**WHAT IS REQUIRED:** Where a line holds the word "computer", copy that line from the data below.
───
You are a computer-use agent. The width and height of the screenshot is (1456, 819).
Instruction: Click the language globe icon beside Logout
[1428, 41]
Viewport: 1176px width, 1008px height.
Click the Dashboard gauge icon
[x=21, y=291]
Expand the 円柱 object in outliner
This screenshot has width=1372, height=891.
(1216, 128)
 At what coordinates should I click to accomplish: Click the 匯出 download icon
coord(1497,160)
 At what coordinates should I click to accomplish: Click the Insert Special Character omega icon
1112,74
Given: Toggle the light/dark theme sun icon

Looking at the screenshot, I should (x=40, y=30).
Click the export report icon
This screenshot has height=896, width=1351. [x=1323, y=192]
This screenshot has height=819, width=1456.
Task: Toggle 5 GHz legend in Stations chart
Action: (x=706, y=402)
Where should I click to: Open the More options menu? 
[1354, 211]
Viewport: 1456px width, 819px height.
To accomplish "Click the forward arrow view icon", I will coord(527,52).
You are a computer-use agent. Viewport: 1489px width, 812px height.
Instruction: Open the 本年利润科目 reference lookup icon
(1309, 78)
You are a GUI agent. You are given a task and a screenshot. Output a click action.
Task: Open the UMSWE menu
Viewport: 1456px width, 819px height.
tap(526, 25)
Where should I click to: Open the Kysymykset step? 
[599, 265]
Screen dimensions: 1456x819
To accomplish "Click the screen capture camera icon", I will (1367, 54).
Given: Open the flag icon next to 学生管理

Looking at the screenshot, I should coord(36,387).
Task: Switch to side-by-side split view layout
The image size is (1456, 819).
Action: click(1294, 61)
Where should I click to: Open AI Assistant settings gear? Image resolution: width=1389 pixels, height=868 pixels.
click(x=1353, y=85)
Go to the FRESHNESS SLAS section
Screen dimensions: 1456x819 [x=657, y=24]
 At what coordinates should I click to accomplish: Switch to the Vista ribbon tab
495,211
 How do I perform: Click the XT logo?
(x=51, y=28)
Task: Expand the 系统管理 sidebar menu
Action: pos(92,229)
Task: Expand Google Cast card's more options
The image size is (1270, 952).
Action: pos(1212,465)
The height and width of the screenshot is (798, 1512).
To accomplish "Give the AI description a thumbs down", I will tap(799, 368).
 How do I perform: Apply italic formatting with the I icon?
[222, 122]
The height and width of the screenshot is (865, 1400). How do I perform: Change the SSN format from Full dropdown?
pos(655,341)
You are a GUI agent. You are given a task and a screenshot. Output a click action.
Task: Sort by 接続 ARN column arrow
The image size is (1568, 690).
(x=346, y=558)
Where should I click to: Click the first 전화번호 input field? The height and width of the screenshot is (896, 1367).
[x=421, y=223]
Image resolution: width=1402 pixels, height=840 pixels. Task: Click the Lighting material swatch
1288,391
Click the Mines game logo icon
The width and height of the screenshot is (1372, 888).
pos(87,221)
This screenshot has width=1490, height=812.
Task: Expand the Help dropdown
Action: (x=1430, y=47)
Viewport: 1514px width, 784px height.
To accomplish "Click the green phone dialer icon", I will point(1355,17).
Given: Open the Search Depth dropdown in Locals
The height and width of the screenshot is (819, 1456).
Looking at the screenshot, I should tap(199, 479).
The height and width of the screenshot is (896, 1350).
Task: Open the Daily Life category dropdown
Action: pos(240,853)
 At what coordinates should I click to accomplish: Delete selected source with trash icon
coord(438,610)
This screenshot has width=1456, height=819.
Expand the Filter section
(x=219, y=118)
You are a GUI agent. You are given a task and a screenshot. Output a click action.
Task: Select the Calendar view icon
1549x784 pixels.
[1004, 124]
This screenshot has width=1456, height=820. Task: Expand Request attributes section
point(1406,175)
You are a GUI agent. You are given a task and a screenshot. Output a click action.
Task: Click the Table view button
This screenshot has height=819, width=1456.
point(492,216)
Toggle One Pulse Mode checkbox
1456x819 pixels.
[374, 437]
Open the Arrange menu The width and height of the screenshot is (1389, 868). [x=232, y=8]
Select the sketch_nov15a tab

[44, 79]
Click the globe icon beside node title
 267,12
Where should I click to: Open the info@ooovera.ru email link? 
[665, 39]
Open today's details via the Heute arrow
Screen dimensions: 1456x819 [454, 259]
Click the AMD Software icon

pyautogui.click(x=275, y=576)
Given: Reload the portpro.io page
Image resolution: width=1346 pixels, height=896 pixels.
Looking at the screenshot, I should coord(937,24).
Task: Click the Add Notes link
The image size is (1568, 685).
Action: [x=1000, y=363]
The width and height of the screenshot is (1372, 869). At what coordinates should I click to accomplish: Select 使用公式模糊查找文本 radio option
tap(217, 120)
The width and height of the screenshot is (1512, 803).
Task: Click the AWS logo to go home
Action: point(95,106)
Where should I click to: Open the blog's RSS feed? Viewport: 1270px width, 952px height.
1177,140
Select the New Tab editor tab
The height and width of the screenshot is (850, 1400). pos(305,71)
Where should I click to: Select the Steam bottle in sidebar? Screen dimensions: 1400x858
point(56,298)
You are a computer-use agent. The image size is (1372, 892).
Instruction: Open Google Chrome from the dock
───
**RESPONSE:**
You are a computer-use agent. The width and height of the screenshot is (1456, 819).
You are a computer-use agent. Viewport: 1489px width, 812px height.
You are a computer-use agent. The image size is (1372, 892).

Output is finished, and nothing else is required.